The intractable realities in the diplomatic arena and on the ground in Iran call for a change of approach to one that would reverse the current focus of U.S. policy: Governments should talk to governments, while Iranian and American NGO's should be permitted to interact in a transparent fashion without the intrusion of governments. If the United States is to have any chance of enlisting Iranian cooperation on issues of major concern -- stabilizing Iraq and resolving the nuclear impasse -- it must make clear that its objective is a change in Iranian behavior, not a change of regime. That would shift the onus to Tehran and force its multiple power centers to confront the consequences of Ahmadinejad's policies for Iranian interests. Although such a U.S. assurance is no guarantee of success, it is the prerequisite for a change in Iranian foreign-policy behavior, as well as for positioning the United States to win multilateral support for meaningful action at the United Nations if Iranian intransigence continues.

In tandem with a shift on the government-to-government level, the counterproductive democracy-promotion program aimed at Iranian NGO's should be scrapped in favor of a more permissive U.S. stance toward the operation of U.S. nonprofit organizations in Iran. Under current U.S. law, nongovernmental organizations must apply for licenses to operate in Iran on a case-by-case basis. Several NGO's were granted one-year waivers to provide humanitarian relief after the Bam earthquake, in 2003, only to be required to promptly withdraw as the deadline neared. The lifting of this restriction would permit American NGO's, notwithstanding the current negative political climate, to operate on the ground and interact with their Iranian counterparts. The change would be a significant step in addressing the crisis of legitimacy that now surrounds Iranian NGO activities because of the classified U.S. aid program and its perceived link to a U.S. strategy of regime change.

Another element of this revamped approach would be a new program of privately financed scholarships for Iranian students to study at American institutions of higher learning.
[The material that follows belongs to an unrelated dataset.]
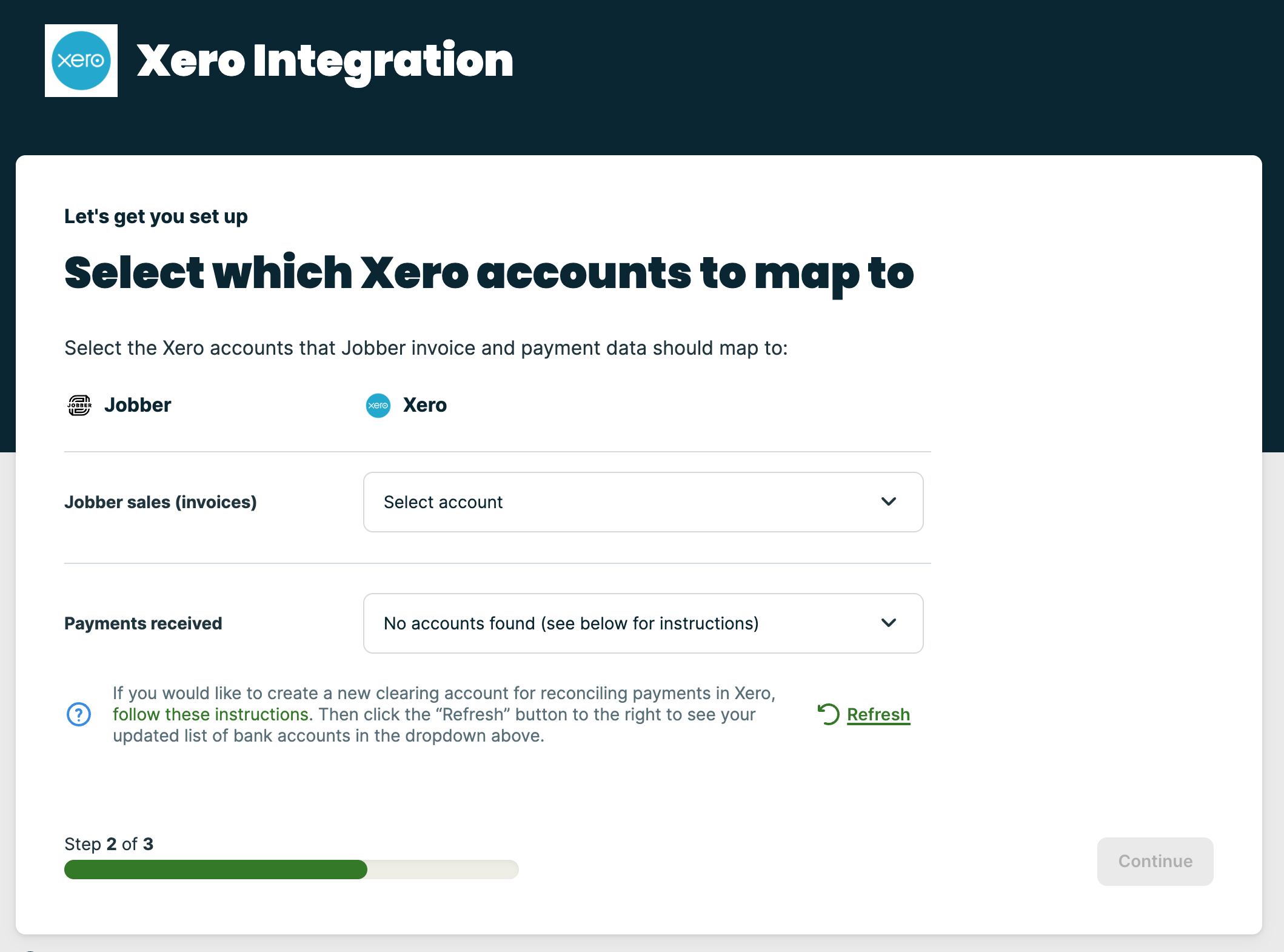Click the Jobber logo icon
1284x952 pixels.
tap(79, 405)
American colleges and universities are top choices for Iranian students, but the post-9/11 visa-application process, additionally burdensome because of Iran's designation as a state sponsor of terrorism, has led them to turn to European and Asian institutions as alternatives. The United States has a long-term interest in providing educational opportunities to Iran's successor generation of scholars, as well as in promoting the development of a new cadre of U.S. experts on Iran, a country that now commands so much of our attention.

Iran's incarceration of scholars as part of a broader crackdown on civil-society activities has had a chilling effect both there and among Iranian-Americans. The practical possibilities for dialogue will depend largely on the political situation within Iran, where indigenous forces will dictate the direction and speed of change. U.S. policy should be guided by a recognition that the ability of outside actors to influence that potentially long-term process is severely limited.

Haleh Esfandiari is director of the Middle East Program at the Woodrow Wilson International Center for Scholars. She has just returned from Iran after eight months of detention, four months of which were spent in solitary confinement in Evin Prison, on accusations of conspiring against the Iranian regime. Robert S. Litwak is director of international-security studies at the Wilson Center and author of Regime Change: U.S. Strategy Through the Prism of 9/11 (Johns Hopkins University Press and Woodrow Wilson Center Press, 2007).